CISA, at least, is on that path. Although Trump fired the agency’s director, Chris Krebs, because he debunked the president’s election disinformation, the agency itself is on an upward trajectory in virtually every way. Increased budget, profile, and power for CISA will have myriad ramifications, one of which is a stronger capability to help protect election infrastructure. With $13 million in 2021, EAC has a fraction of the budget, which chairman Ben Hovland says is characteristic of the country’s chronic underfunding of election officials.

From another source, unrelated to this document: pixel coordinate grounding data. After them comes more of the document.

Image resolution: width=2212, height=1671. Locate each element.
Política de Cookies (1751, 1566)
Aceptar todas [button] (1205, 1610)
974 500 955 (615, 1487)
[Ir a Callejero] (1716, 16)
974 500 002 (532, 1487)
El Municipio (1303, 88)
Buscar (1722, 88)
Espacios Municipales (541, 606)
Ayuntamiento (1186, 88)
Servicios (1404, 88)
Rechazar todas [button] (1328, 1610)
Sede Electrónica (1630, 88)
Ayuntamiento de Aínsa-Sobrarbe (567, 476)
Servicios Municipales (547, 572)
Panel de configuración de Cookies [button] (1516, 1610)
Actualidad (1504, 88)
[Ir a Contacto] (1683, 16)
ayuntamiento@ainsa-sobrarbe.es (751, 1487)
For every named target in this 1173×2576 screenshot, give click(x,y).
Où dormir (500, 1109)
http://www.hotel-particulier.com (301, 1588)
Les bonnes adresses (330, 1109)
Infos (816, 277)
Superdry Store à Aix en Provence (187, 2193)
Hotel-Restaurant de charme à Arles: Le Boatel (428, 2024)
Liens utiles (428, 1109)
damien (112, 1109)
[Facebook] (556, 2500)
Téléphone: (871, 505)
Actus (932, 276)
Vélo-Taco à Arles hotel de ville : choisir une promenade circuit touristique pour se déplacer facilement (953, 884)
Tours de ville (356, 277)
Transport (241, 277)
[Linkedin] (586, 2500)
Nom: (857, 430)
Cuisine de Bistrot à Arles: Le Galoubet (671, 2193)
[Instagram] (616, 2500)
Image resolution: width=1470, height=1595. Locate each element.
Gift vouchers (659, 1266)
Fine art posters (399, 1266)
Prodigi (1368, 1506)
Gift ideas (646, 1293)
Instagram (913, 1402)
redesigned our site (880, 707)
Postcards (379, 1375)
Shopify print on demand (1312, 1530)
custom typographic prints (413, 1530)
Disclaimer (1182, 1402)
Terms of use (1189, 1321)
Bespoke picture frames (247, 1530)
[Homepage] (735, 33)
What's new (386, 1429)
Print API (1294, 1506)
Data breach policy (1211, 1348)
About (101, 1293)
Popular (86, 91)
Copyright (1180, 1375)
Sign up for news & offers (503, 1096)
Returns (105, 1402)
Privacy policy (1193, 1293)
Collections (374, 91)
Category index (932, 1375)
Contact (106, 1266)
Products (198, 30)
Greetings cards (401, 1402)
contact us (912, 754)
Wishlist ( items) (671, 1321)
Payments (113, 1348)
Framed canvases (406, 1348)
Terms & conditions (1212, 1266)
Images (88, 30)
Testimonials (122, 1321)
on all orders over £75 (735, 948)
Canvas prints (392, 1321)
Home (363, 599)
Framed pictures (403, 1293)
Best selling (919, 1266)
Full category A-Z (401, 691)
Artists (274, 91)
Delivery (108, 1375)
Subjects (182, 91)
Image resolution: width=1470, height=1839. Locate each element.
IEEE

The 2020 election was a fair and secure success in the face of a catastrophically mismanaged pandemic and a storm of disinformation. Despite the ongoing tragedy, there is much good news that we can carry forward to future elections.
This starts now. Officials will look to start improvements over the next few months. And what progress they make will be crucial in deciding the fate of the next few elections.
We may never get a genuine concession from the president. In fact, this week’s announcement that Trump is beginning to allow the US government’s transition process to move forward could be the closest we ever get. But even as the president continues to make baseless claims, virtually every election official says the vote was free, fair, and secure. Keeping it that way takes work.